Inserting eye drops four times a day is quite an intrusion into one’s lifestyle! But the intrusion did not stop there. As a bit of a health fanatic, I try and keep fit by eating well and doing a workout every day – in the gym for one hour before work, or a one hour walk along the Surfers Paradise beachfront with my wife Suzanne on Saturdays and Sundays. However, I figured that while beach walks would be OK, strenuous gym training would not be such a good idea following eye surgery, and Bill confirmed this, advising I should ‘take it easy’ for at least the next two weeks. When I did return to the gym two weeks later, I restricted myself to cardiovascular training and avoided the heavy weights for a further fortnight, before gradually getting back into heavy lifting.
A few months after this double-dose of eye surgery, I was visiting an ophthalmic trade fair and on display was one of those Optos ultra-widefield retinal imaging machines. There was quite a buzz of activity around this particular display, so I waited on the side for a quiet moment, then introduced myself, explained my recent ophthalmic history, and asked if they could capture images of my eyes. They obliged, and managed to capture two great images in particular – one superiorly and one inferiorly. Fortunately I had my trusty USB thumb drive with me, and we transferred the images onto this. These images are astonishing, with the lasered regions clearly visible. Because the Optos instrument is capable of capturing images across a 200° field, it was possible to image the far lasered regions in the far periphery and my optic disc in a single frame. This is impressive, given that both the superior and inferior lasering were performed about 10 disc diameters away from my optic disc. Such imaging was not possible a decade ago, when fundus cameras were only capable of capturing images across a field of about 30°.

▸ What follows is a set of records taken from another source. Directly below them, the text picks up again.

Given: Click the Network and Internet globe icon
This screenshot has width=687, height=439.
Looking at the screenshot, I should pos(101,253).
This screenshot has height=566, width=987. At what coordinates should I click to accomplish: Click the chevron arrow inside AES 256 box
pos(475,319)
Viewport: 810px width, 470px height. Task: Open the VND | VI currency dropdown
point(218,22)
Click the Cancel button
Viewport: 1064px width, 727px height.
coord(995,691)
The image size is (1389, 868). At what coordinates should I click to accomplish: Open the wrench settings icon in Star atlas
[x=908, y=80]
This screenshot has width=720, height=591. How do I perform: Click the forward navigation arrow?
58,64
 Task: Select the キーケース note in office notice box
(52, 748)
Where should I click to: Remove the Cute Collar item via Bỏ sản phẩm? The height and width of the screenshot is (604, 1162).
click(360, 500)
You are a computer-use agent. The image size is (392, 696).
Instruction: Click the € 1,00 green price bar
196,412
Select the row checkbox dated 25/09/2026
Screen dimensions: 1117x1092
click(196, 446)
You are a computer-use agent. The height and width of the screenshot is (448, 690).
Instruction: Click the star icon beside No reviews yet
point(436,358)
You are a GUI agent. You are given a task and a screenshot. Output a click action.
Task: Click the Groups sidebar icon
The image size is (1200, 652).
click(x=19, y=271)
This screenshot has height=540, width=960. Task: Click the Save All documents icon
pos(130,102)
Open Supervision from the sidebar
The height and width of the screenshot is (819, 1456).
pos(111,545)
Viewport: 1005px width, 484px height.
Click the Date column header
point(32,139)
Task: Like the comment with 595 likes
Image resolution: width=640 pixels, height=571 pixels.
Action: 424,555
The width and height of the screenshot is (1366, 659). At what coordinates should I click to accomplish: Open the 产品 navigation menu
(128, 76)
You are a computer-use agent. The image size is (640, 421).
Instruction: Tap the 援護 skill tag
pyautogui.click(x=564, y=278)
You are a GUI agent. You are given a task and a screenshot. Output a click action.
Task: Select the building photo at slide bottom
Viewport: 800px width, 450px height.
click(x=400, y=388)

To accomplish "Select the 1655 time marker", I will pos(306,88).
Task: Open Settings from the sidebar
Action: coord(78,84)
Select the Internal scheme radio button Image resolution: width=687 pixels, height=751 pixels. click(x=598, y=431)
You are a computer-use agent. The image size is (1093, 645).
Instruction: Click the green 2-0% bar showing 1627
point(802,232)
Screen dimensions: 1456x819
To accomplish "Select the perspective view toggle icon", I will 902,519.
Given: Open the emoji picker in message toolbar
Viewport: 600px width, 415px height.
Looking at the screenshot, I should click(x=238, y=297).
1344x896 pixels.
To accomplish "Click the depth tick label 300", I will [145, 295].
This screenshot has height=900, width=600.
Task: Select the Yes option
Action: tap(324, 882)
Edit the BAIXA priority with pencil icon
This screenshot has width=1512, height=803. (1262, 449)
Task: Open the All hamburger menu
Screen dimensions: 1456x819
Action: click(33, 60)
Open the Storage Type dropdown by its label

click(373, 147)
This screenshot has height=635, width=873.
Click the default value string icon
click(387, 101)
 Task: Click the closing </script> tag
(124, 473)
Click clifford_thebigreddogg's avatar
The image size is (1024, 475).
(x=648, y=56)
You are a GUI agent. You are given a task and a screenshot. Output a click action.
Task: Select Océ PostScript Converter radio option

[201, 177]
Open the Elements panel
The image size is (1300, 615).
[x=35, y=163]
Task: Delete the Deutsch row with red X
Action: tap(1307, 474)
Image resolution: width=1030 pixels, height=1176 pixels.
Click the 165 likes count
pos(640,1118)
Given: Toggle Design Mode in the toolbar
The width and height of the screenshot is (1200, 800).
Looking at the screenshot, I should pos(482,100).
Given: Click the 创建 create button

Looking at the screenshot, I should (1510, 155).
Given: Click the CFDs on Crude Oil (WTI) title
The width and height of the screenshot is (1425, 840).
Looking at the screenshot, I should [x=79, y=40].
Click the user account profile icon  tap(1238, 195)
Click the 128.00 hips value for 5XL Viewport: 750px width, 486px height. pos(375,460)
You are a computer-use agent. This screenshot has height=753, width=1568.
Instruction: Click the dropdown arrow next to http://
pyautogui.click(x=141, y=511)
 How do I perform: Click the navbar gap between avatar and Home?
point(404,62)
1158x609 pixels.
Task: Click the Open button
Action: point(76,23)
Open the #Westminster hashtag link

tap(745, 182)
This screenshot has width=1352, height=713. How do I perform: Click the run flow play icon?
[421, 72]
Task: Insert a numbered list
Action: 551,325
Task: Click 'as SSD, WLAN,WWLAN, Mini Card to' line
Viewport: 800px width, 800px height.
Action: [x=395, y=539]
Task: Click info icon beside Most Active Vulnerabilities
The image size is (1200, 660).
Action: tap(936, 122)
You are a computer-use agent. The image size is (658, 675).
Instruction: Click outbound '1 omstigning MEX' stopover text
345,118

The accompanying figure was constructed by montaging the superior and inferior fundus images into a single picture, using the optic disc as the reference point. This has resulted in an image of the fundus of my right eye that probably spans some 250°. Now I need to declare here that I have no financial interests, shares or consulting arrangements with Optos… but let’s give credit where credit’s due! This amazing technology has allowed me to observe the ambiguity of, on one hand, the beauty and precision of Bill’s lasering technique, and on the other hand, the tragic consequence of being a high myope with retinal tears!
Professor Nathan Efron is a researcher at the Institute of Health and Biomedical Innovation and School of Optometry and Vision Science, Queensland University of Technology. He is currently president of the Australian College of Optometry and is the only person to have served as president of both the British Contact Lens Association and the Cornea and Contact Lens Society of Australia.